I mean, if we're going to use the Internet to conduct new forms of online business with our customers, suppliers, business partners and employees, we're going to need a lot of software at the back end. If we're going to work as part of a virtual team of companies to bring an e-service to our customers - say a digital exchange for buying our kind of products - aren't we going to have to know who our customers are and what they've already bought? (CRM.) Aren't we going to have to know what we have in stock? (ERP.) Aren't we going to have to know when our critical components will be at the receiving dock? (SCM.)In a global survey of 12,000 companies, International Data Corp. found that the penetration of such major applications in companies of all sizes will nearly double this year. In the U.S., penetration will jump even higher.
Of course, most (80 percent to 90 percent) companies don't have these applications in place. They plod along with departmental applications, point products and patchwork systems that somehow keep the business running. Long planning and implementation times, highly publicized disappointments and the need to reshape corporate cultures to support enterprisewide solutions have kept many companies - especially small and midsize firms - from taking the plunge.
E-business will change all this. And I believe I have data to back me up.
In the same survey, we looked at companies that classified themselves as early adopters to see if we could use their profiles to predict the enterprise applications market as a whole. By correlating their adoption of Internet technologies and e-business practices with their adoption of enterprise applications, could we predict when the laggard companies would follow?
The answer: Because the world is adopting Internet technologies so quickly, most laggards will be only about a year behind the early adopters in putting employees online, building commerce into their Web sites and launching extranets. In the U.S. at least, this will, in turn, drive increased sales of ERP systems and call center software among laggards as they catch up to early adopters, creating what I call market "bounce" - companies will have to catch up just to stay in business.

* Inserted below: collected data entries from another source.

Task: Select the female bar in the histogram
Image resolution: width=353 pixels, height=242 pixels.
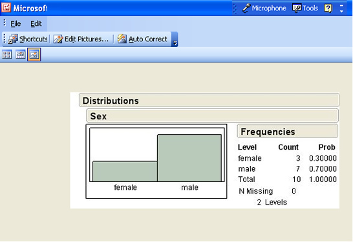Action: coord(125,171)
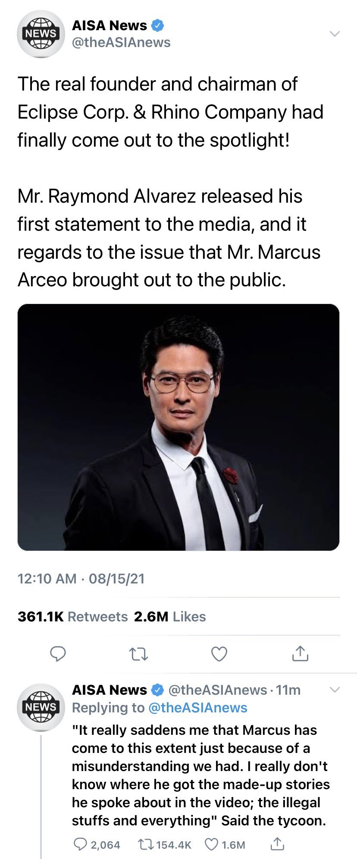Tap the blue verified badge beside AISA News
The width and height of the screenshot is (357, 859).
157,25
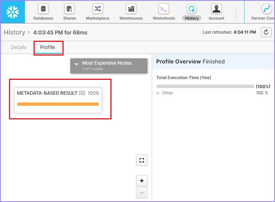Select the History icon
Image resolution: width=275 pixels, height=202 pixels.
pos(192,9)
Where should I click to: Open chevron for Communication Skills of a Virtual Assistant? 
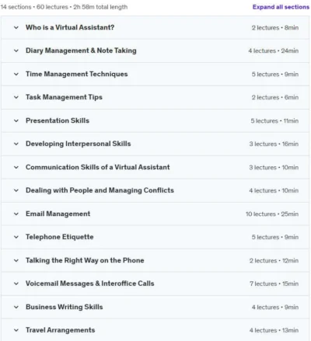click(x=16, y=167)

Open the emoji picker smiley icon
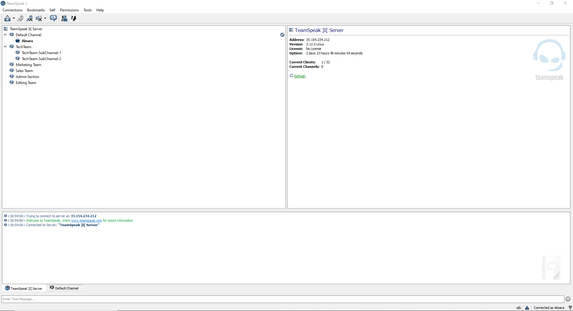(568, 299)
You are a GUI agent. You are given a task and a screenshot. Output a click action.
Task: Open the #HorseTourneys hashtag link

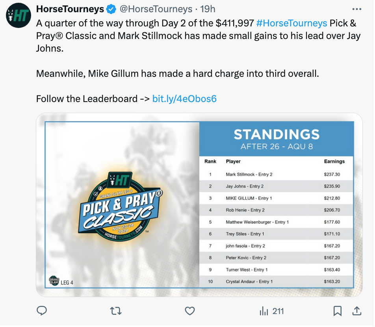point(291,23)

The explosion of digital marketplaces will only add pressure on all companies to have their inventory and support systems in place.
There will be somewhat less need for laggards to catch up with early adopters in deployment of knowledge management systems and data warehouses, and none in SCM.

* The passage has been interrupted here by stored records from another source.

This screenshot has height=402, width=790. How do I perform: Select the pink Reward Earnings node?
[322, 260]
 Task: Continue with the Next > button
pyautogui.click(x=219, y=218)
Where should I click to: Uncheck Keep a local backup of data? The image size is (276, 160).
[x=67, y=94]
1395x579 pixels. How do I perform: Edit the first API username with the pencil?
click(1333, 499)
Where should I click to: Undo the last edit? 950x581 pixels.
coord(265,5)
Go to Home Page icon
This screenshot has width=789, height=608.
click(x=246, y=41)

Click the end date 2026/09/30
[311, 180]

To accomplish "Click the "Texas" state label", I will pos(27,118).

The bottom line? If your company has put off installing one of these enterprise applications, you may soon have to revisit that decision. With ERP and call center systems, you may need not only to revisit the decision but also to implement the systems quickly. If you want to analyze the business, you'll need data warehouses and knowledge management, but they aren't critical. If you want to cut operating costs, you'll also automate your supply chain, but you can do that one day at a time.
The good news is that these enterprise applications are getting Web-enabled and redeployed in versions for smaller companies. They're also some of the first offerings available from application service providers.
Of course, if you've already gone through the discomfort of fitting your organization to one or more of these applications, you have a competitive advantage in the e-business space.